A diretoria da ACS (Associação dos Cabos e Soldados da Polícia Militar e Bombeiro Militar de Mato Grosso do Sul) segue amanhã (31) para Salvador/BA onde, juntamente com lideranças sindicais de outros cinco estados, participa da reestruturação da Anercs (Associação Nacional das Entidades Representativas de Cabos e Soldados Policiais e Bombeiros Militares do Brasil).
Após aprovar o estatuto e eleger a nova diretoria para o próximo triênio, a entidade deverá organizar um movimento nacional unificado para pressionar os deputados para colocarem a PEC 300, que estabelece um piso nacional para a classe, novamente em pauta.
De Mato Grosso do Sul, embarcam para Salvador o presidente da entidade, Edmar Soares; o vice, Cláudio Souza; o diretor-financeiro, Cezar Alexandre Piccoli; e o coordenador da assessoria jurídica, Antônio Marcos Porto Gonçalves.
“Apesar de desarticulada, a Anercs tem desempenhado um papel importante na luta pela PEC. Lá, vamos tirar um indicativo de paralisação nacional”, afirma Souza. Além dos diretores da ACS, encabeçam a reestruturação da Anercs lideranças sindicais de São Paulo, Bahia, Mato Grosso, Minas Gerais e Rio de Janeiro.

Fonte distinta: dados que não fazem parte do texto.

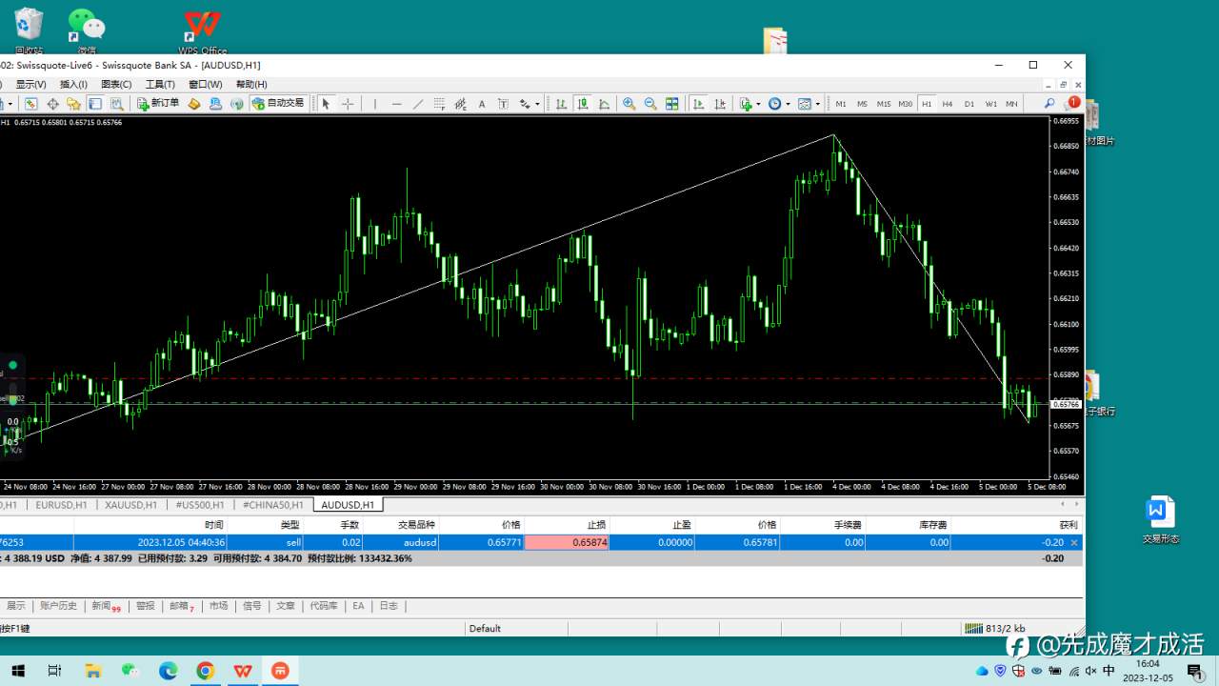Click the tile windows icon

(x=672, y=104)
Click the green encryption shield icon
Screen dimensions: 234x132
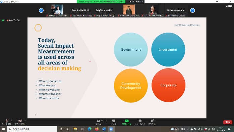tap(3, 20)
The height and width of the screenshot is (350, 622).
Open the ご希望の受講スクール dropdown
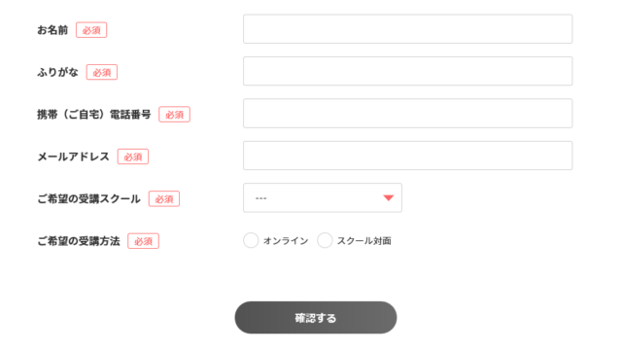pyautogui.click(x=323, y=197)
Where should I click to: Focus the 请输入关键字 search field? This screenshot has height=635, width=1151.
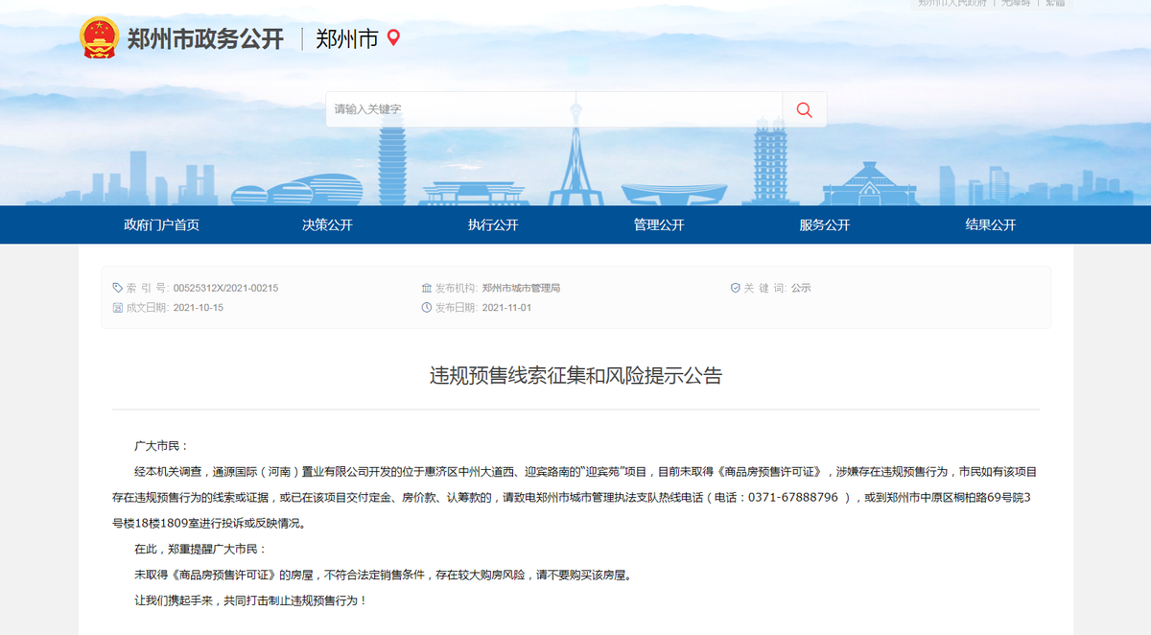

A iniciativa de fortalecer novamente a entidade surgiu após o líder do governo na Câmara, deputado Cândido Vaccarezza (PT-SP), dizer que a PEC não deve ser votada neste ano por conta do corte de gastos. A presidente Dilma Rousseff (PT) pediu apoio aos partidos para que não “criem despesas que não tenham fontes de receita”.
A Anaspra (Associação Nacional de Entidades Representativas de Praças Militares Estaduais) “não tem trabalhado” pela aprovação da PEC, segundo o presidente da ACS, Edmar Soares. “O presidente da entidade, Cabo Patrício, é deputado distrital pelo PT, partido que tem emperrado a tramitação da proposta na Câmara”, aponta.